The Quad Cities running community respected Gregg and his loss was hard on many people. Bix remembered him. They retired the bib number 5 because he had five top ten finishes at the race, and they created the Gregg Newell award given every year to the fastest runner from the Quad Cities.

The Return 2022

I had only been though the Quad cities a couple times since the 1980 but hadn’t stopped in. It all looked familiar last week, maybe more run-down due to the ensuing economic downturns (the 1980s Farm Crisis, 2008 recession, Covid). After picking my bib, we stayed in Rock Island, just mile from the start. Rock Island in particular seemed hard hit.

Davenport, Iowa and the Mississippi River from Rock Island, Illinois.
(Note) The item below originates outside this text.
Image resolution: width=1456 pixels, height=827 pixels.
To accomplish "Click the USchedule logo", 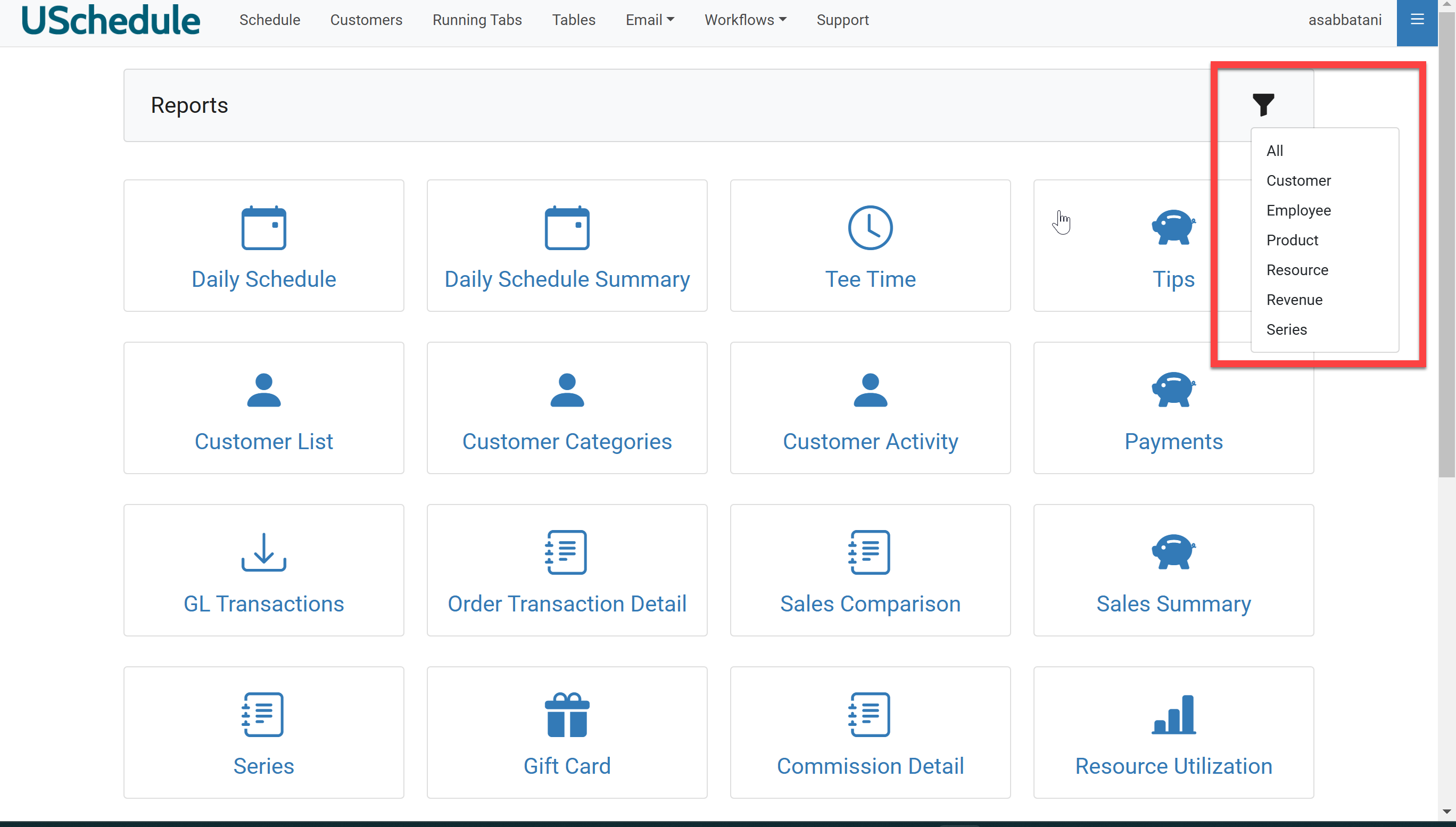I will [110, 20].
Race day dawned pleasant in the low 60s with high clouds, by race time the temperature had climbed to 69 degrees with a dew point of about 65–extremely good for Bix. I lined up near the front of the second corral, just behind the elites. They held us there for what seemed a long time before counting down.

I planned on pacing myself up the infamous Brady Street hill (1/3 of a mile at 9% grade), only accelerating over the top and into the second mile. I think I did that pretty well, with a 6:28 first mile split just after the first couple of turns onto Kirkwood Avenue, a wide tree-lined boulevard that winds back toward the Mississippi over the 2.5 miles.

If I made a mistake on Saturday it might have been pushing that 2nd mile too hard, as I caught my instantaneous splits at 5:50 or faster a few times (plan had been to maintain 6:00-6:10), that was 5:57. Through half way I settled and maintained about 6:20 pace, dreading the two big climbs on the return. First one after 3.5 was hard and I split 4 at 25:13, a little off from goal pace (25:00 would have been about where I would like to be), but I wasn’t thinking too much about that, because I knew the next two miles would be very challenging with a gradual (2-3%) but relentless ascent. Those splits were 6:33, and 6:34 and I dropped as many places as I had made up.

Where’s Waldo in the mix at the start of the 2022 Bix 7?

I recovered quickly once we crested at 6 miles (I heard 38:10), and tried to open it up over the fast descent and flat finish on 2nd Avenue. That was a fun stretch and I picked up a few spots to finish in 44:07 (6:18/mile). So not too far off my self-seeded 6:15, but a bit more than my higher end goal of sub 6:10.

I really enjoyed making the return to Bix 7 and hope to come back, maybe go for the age group record next year (new age group!). I also spent some time reflecting on those early days and of course the positive influence of my old friend Gregg.